If we need to keep an efficient cache of this, we can initialize the cache only in cases where it is inconsistent. For example, we can wrap the store in a function that notes cache inconsistency, then updates the cache and then removes the inconsistency note. If the inconsistency note is there, we can reinitialize the cache.

If we are using a database with no transaction support, such as Redis or the log/master store above, and we need to modify multiple things, we can take advantage of using correct orderings, and again add code in the recovery case:

def activate_due():
    scheduled = rs.smembers('scheduled')
    now = time.time()
    for el in scheduled:
        due = int(rs.get(el+':due'))
        if now<due:
            continue
        rs.sadd('activated', el)
        rs.delete(el+':due')
        rs.sremove('scheduled', el)

def recover():
    inconsistent = rs.sinter('activated', 'scheduled')
    for el in inconsistent:
        rs.delete(el+':due') #*
        rs.sremove('scheduled', el)

Note that keeping the order of operations is important even in the recovery code — if the line marked with an asterix was to follow, rather than precede, the next line, crashing at that line would result in an element which is not scheduled but which does have a “due” attribute.

After using some subset of the techniques above to ensure data consistency, it is best to avoid scheduling tasks for “process shutdown”. This way, all process shutdowns, planned or not, will behave the same way and will therefore be easier to test.

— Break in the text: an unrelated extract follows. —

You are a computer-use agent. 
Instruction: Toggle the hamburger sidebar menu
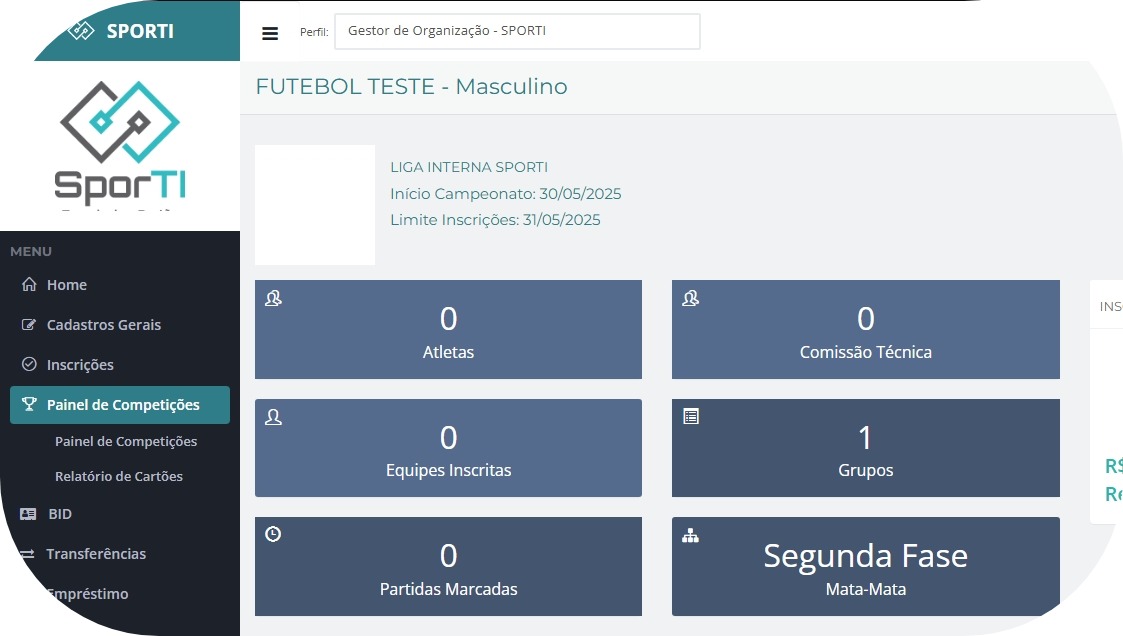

Indeed, such an attitude will lead to more bad-shutdown bugs being discovered during testing and therefore more bad-shutdown bugs being fixed. Together with a strong attempt to use mocking to make sure that every line inside the critical routines that handle data modification can be crash point, correct behavior in the face of arbitrary shutdowns can be ascertained.

Availability

After the data consistency problem is dealt with, the only result of a process crash is temporary unavailability of functionality. At its worst, the user could restart the system entirely. The two problems with such a scenario are that user intervention should not be assumed, and such a method of recovery would take too long — both the time the user takes to notice the problem, and the reboot time. Other than attempting to avoid crashes, increasing availailability means decreasing the effect crashes have on the behavior of the system. This is done by limiting the impact of a crash itself, detecting a crash as soon as possible and recovering from a crash after it has been detected as quickly as possible.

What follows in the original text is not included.